====== RECORD EXTRACTS
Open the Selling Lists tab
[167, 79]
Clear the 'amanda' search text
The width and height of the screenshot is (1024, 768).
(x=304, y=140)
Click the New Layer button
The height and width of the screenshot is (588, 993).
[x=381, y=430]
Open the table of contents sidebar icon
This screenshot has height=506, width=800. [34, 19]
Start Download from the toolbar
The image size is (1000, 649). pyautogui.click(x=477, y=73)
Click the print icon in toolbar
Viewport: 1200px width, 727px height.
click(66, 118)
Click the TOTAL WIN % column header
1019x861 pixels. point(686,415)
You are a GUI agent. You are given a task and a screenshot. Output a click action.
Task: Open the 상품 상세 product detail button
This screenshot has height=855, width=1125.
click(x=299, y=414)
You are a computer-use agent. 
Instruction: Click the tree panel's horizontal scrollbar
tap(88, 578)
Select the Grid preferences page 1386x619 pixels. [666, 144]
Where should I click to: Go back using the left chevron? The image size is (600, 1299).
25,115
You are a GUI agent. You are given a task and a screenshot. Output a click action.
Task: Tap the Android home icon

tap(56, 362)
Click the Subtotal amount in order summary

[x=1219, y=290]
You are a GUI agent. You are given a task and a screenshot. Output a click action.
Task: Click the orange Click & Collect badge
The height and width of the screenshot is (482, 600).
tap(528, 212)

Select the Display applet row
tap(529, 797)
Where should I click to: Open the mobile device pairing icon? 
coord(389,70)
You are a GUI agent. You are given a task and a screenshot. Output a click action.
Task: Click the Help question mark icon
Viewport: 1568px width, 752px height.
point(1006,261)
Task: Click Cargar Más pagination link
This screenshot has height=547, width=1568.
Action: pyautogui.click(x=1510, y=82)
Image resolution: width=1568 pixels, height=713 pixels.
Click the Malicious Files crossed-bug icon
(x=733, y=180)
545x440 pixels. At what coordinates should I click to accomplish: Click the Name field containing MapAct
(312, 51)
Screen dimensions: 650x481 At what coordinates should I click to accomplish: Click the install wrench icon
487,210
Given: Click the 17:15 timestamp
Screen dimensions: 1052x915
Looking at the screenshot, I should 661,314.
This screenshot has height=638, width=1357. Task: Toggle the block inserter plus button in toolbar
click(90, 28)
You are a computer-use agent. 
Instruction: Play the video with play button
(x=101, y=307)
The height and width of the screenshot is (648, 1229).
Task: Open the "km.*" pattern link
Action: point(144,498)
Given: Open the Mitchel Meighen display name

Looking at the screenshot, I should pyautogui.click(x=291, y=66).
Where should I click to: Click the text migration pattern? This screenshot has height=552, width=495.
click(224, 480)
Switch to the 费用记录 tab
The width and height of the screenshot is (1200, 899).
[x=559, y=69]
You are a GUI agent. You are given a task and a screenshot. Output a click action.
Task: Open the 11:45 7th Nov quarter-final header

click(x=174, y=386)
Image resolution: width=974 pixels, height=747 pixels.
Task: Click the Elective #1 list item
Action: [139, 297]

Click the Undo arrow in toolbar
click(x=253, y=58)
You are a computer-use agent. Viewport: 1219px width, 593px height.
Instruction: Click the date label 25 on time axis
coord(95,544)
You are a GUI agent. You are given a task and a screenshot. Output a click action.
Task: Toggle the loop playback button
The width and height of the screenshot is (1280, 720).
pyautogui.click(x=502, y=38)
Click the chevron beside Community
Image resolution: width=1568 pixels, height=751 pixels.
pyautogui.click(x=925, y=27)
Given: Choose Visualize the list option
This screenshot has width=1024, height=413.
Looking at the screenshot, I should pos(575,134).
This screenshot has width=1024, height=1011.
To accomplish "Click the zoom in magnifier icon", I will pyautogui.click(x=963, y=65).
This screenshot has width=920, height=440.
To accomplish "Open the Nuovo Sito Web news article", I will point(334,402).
============
In the listing above, locate the line containing "Open the table of contents sidebar icon" and the line containing "Image resolution: width=1568 pixels, height=713". Extract those two lines and every line between them, exactly as written, and only those.

Open the table of contents sidebar icon
This screenshot has height=506, width=800. [34, 19]
Start Download from the toolbar
The image size is (1000, 649). pyautogui.click(x=477, y=73)
Click the print icon in toolbar
Viewport: 1200px width, 727px height.
click(66, 118)
Click the TOTAL WIN % column header
1019x861 pixels. point(686,415)
You are a GUI agent. You are given a task and a screenshot. Output a click action.
Task: Open the 상품 상세 product detail button
This screenshot has height=855, width=1125.
click(x=299, y=414)
You are a computer-use agent. 
Instruction: Click the tree panel's horizontal scrollbar
tap(88, 578)
Select the Grid preferences page 1386x619 pixels. [666, 144]
Where should I click to: Go back using the left chevron? The image size is (600, 1299).
25,115
You are a GUI agent. You are given a task and a screenshot. Output a click action.
Task: Tap the Android home icon

tap(56, 362)
Click the Subtotal amount in order summary

[x=1219, y=290]
You are a GUI agent. You are given a task and a screenshot. Output a click action.
Task: Click the orange Click & Collect badge
The height and width of the screenshot is (482, 600).
tap(528, 212)

Select the Display applet row
tap(529, 797)
Where should I click to: Open the mobile device pairing icon? 
coord(389,70)
You are a GUI agent. You are given a task and a screenshot. Output a click action.
Task: Click the Help question mark icon
Viewport: 1568px width, 752px height.
point(1006,261)
Task: Click Cargar Más pagination link
This screenshot has height=547, width=1568.
Action: pyautogui.click(x=1510, y=82)
Image resolution: width=1568 pixels, height=713 pixels.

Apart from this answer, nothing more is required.